Chemists Have Tried,
But They Cannot Reproduce This Scent
Bring the Outdoors In
For Sweet Dreams
In a few minutes, I’ll slip beneath the sun-and-air-dried bed linens.
Earlier today, I lifted the sheets from the wicker basket, unfolded one, shook out its length and width, and then tucked its corners and edges onto my bed. Air, sunlight, blue skies, butterflies, and flowers wafted through the room, bringing the best of the outdoors in.
Chemists and perfume makers have tried, oh, have they tried, in vain to reproduce this scent, this nameless delight that calls gently to the senses and announces in a quiet tone: This bedding was dried in the sun, the breeze, the outdoors.
Manufacturers have devoted thousands and thousands of dollars of research and development to copying that scent. They use names reminiscent of white linen, spring breezes, sun-kissed air, but they cannot capture this scent. They cannot reproduce it. They cannot bottle it. It’s not for sale. “They” say it “smells like . . . ,” but it doesn’t.

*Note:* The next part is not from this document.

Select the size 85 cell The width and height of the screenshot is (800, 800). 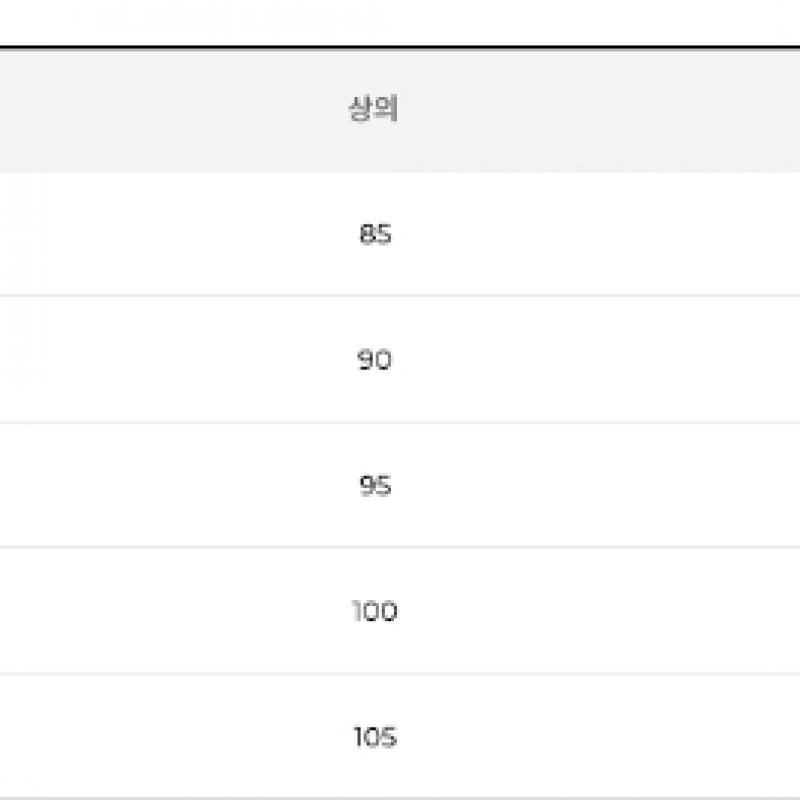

To delight in the scents of the day, to bring the outside in, you must go outside. The only way to bring the sweet scent of the outdoors inside is to go and get it. The small effort required to peg the sheets and pillowcases on the line is well worth the reward of doing so. A few moments of standing in the sun and feeling the heat and breeze on your skin will later translate to a nighttime of bliss. You lie back, pull the sheet to your chin, breathe in the delight, and note the calming of your senses. Sweet dreams, indeed.